• _PROMPT_: Recast the saved entries below as a two-column CSV, with columns named request and answer and one row for each entry's request. Start at the line containing "You are a computer-use agent. The" and stop after the line containing "pos(659,545)", putting each field in quotes, turning line breaks into spaces, and leaving the pictures out.

Saved entries:
::::::::

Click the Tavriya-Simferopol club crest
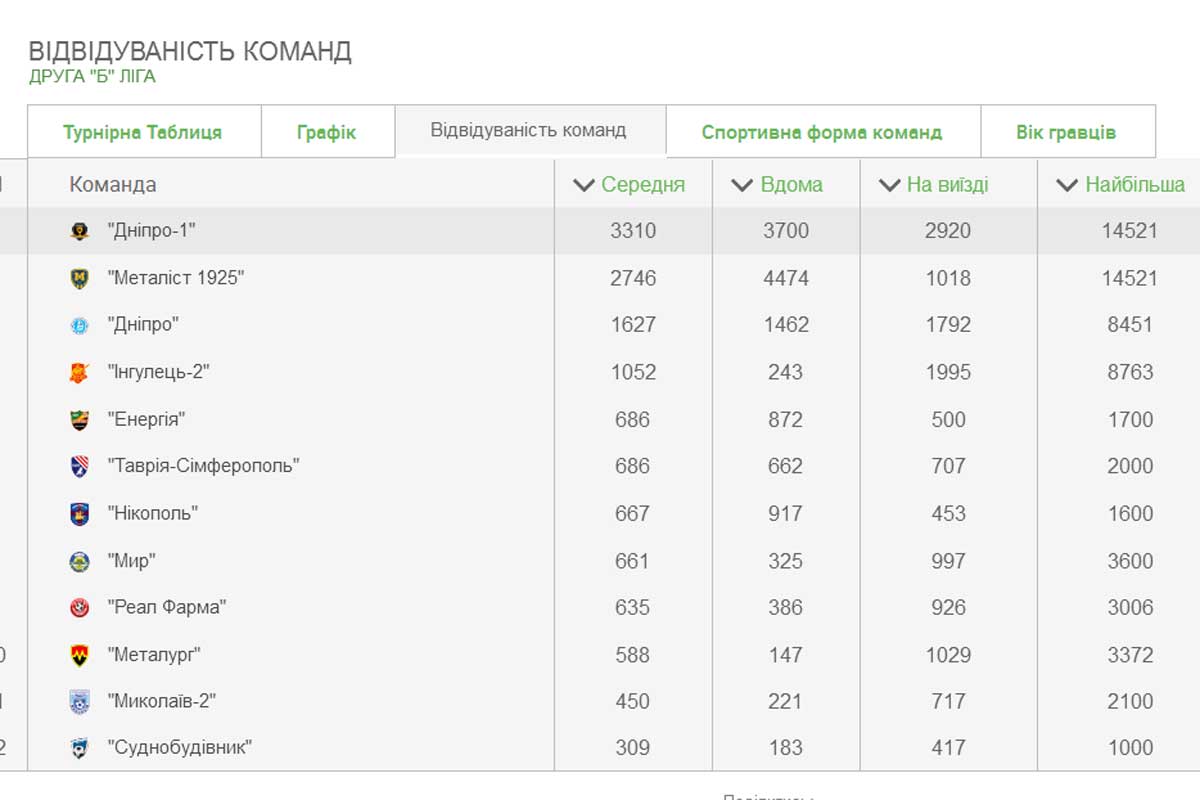The width and height of the screenshot is (1200, 800). [80, 466]
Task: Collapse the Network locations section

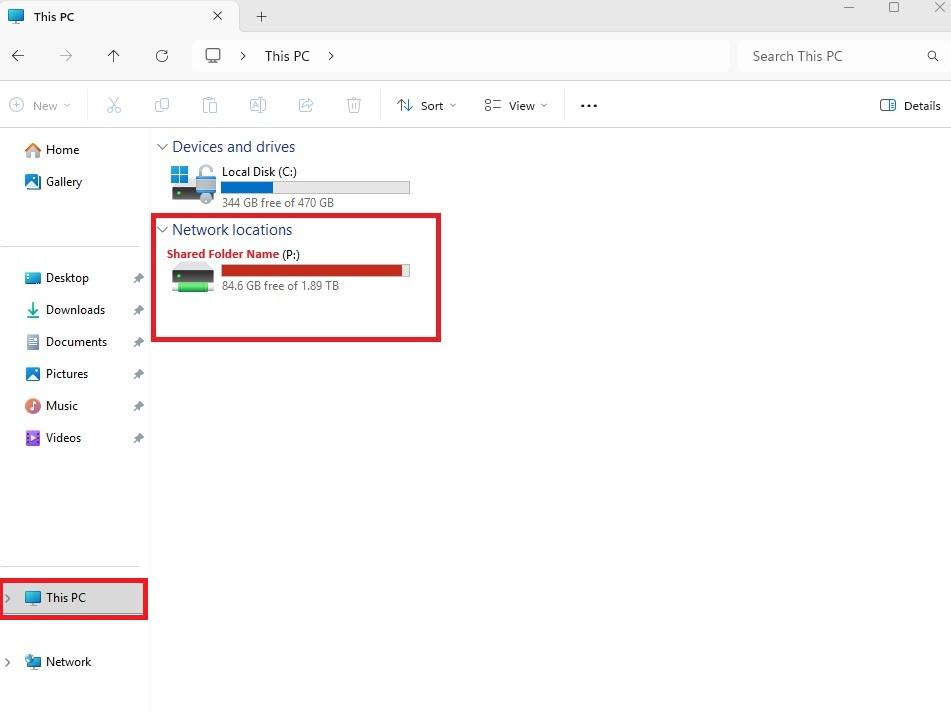Action: click(x=163, y=229)
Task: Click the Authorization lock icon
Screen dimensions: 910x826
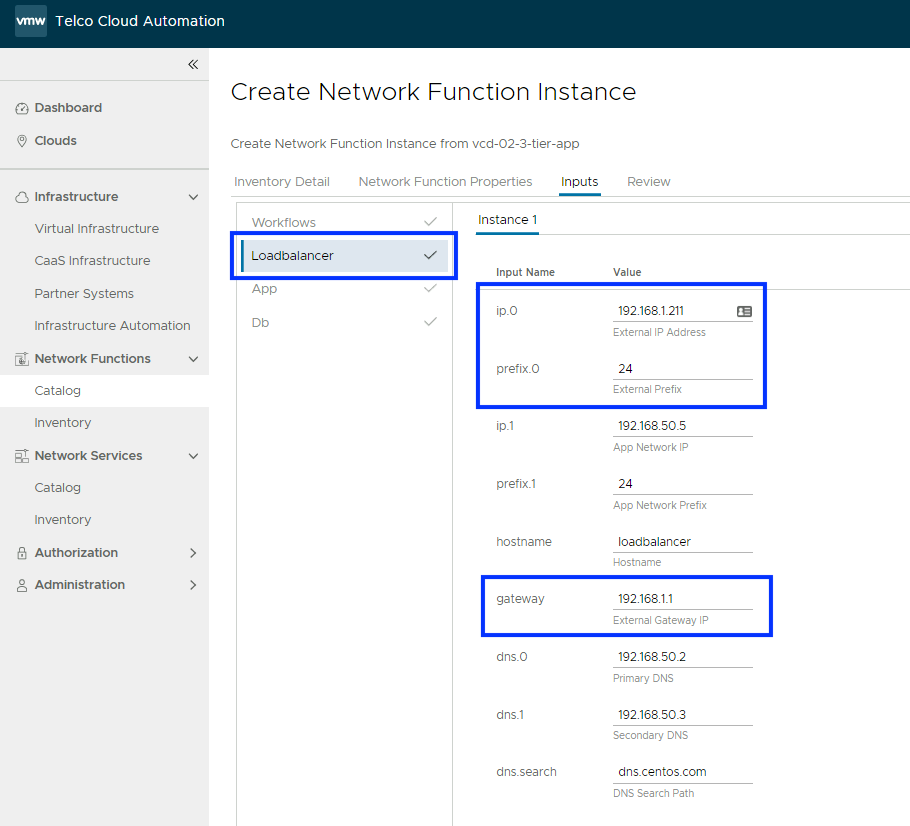Action: tap(22, 553)
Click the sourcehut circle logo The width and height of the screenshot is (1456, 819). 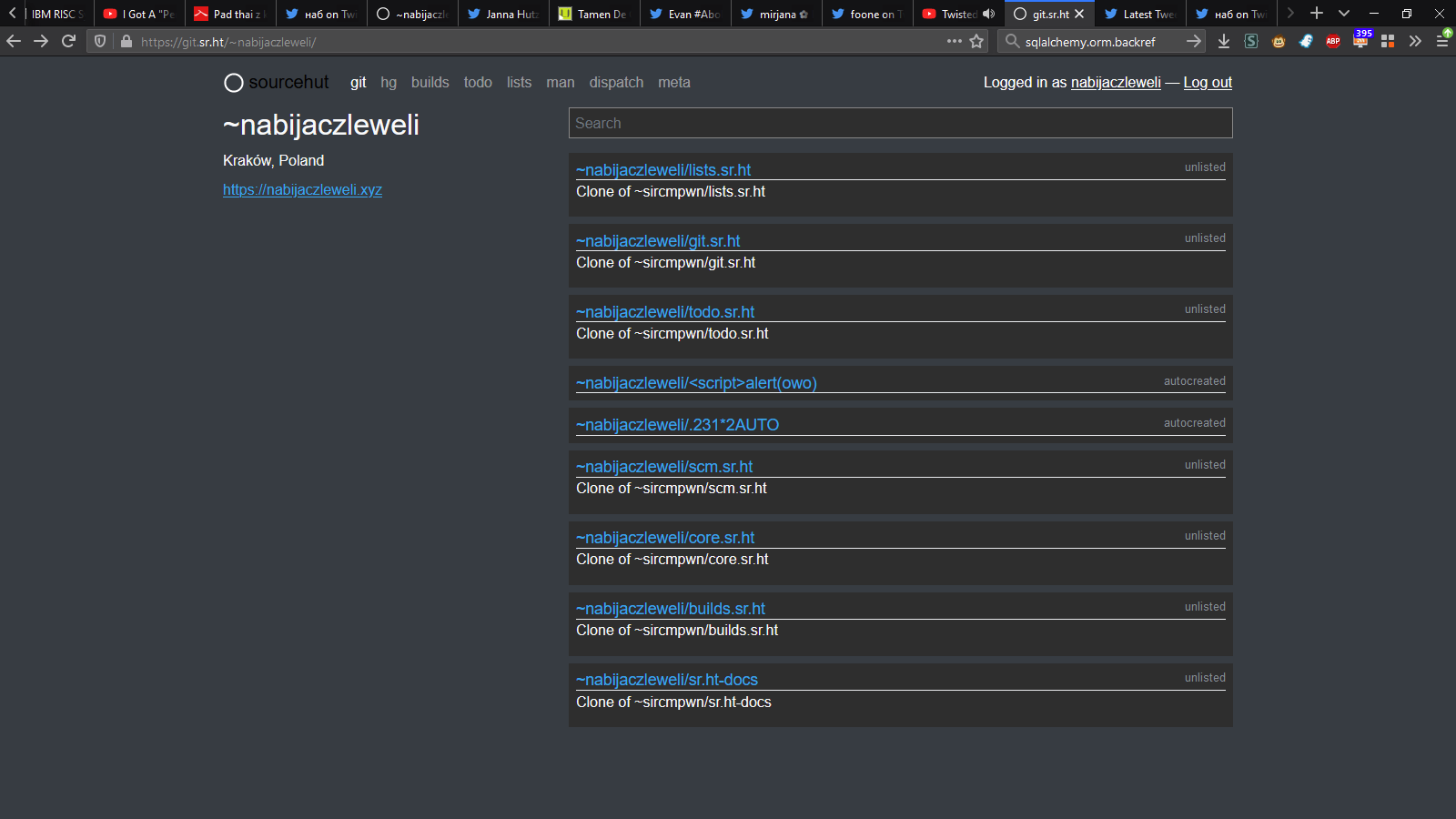tap(234, 83)
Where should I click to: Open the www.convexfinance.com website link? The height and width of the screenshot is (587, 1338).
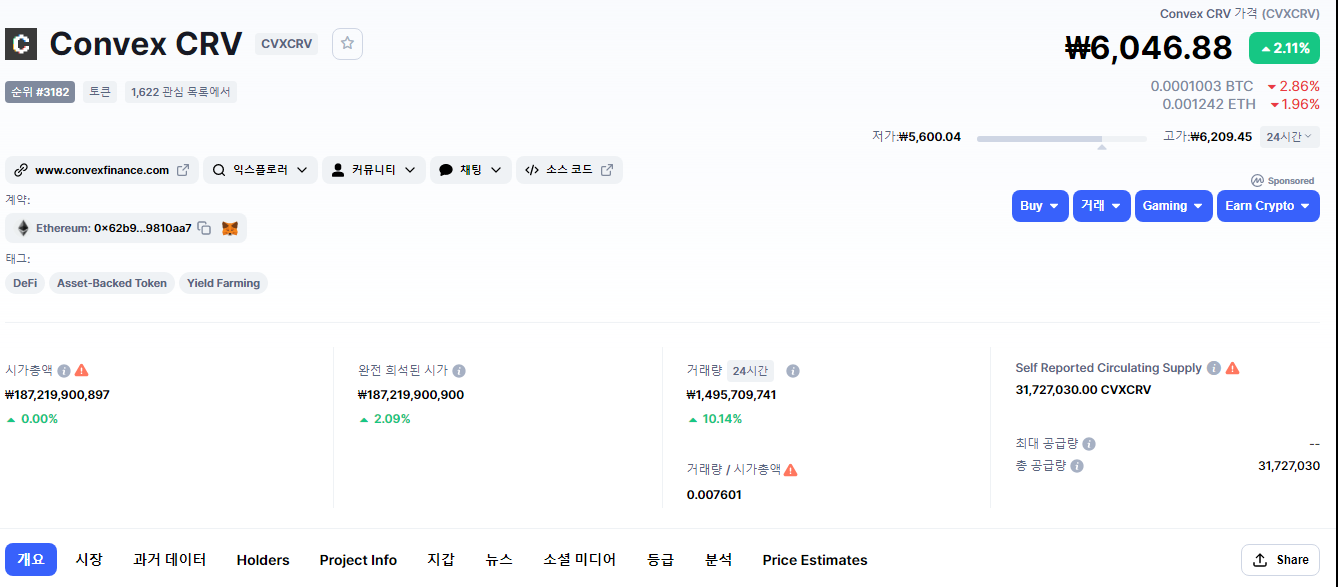[102, 170]
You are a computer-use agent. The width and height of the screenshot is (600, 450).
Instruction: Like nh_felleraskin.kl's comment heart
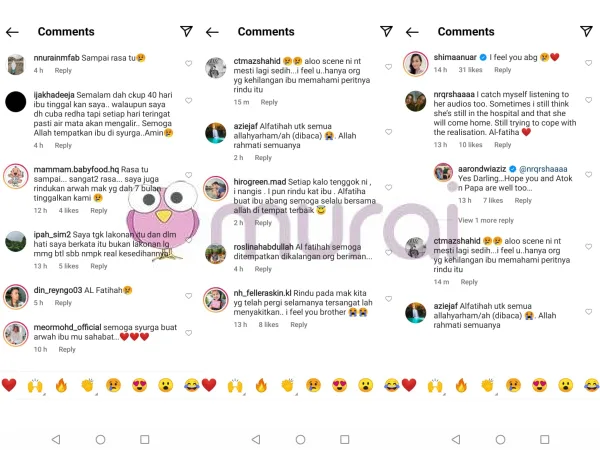pyautogui.click(x=388, y=299)
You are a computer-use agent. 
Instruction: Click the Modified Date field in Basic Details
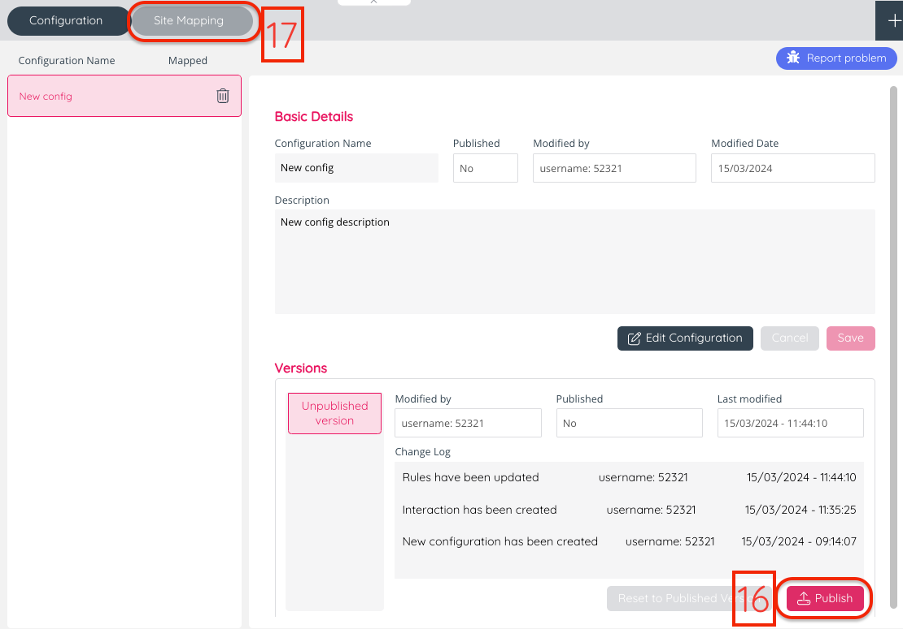pos(792,168)
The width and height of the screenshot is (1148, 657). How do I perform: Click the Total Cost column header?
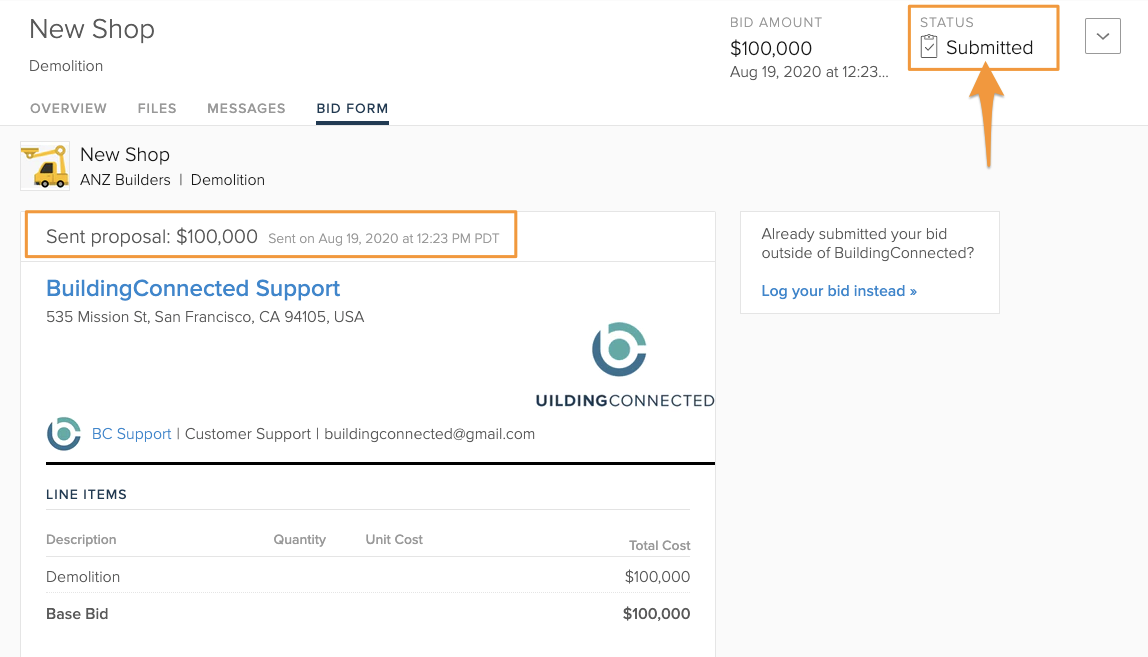pos(659,545)
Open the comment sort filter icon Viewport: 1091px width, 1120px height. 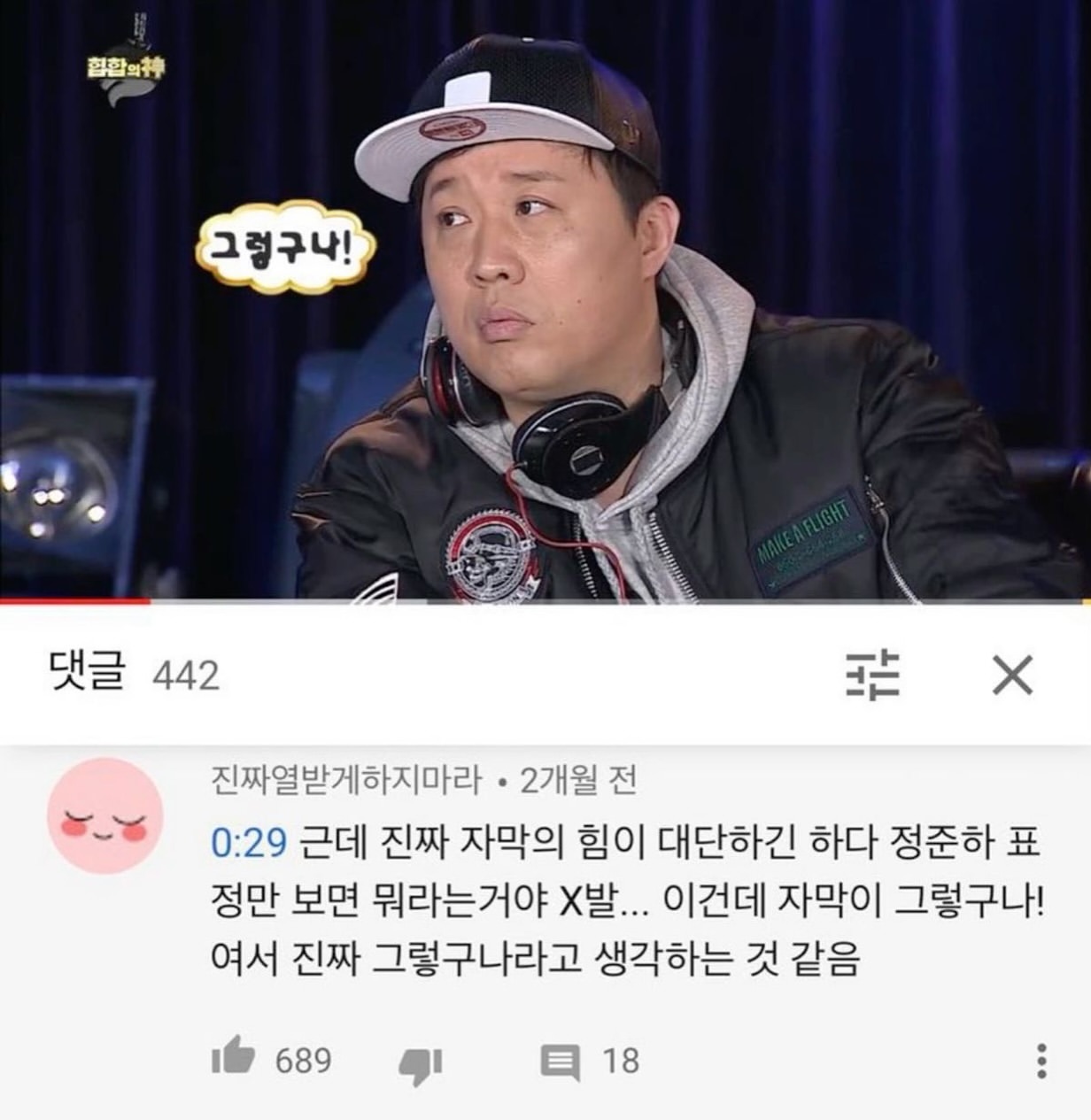point(871,676)
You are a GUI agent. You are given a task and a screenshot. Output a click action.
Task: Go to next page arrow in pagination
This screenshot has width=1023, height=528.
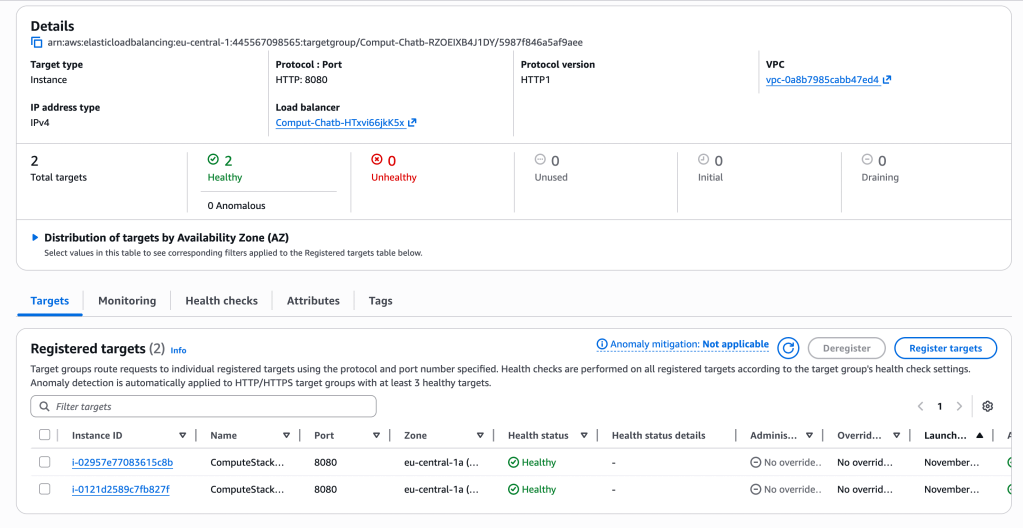pos(959,407)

::::::::

• _TASK RESULT_:
request,answer
"You are a computer-use agent. The width and height of the screenshot is (600, 450). Instruction: Like nh_felleraskin.kl's comment heart","pyautogui.click(x=388, y=299)"
"You are a computer-use agent. Instruction: Click the Modified Date field in Basic Details","pos(792,168)"
"The width and height of the screenshot is (1148, 657). How do I perform: Click the Total Cost column header?","pos(659,545)"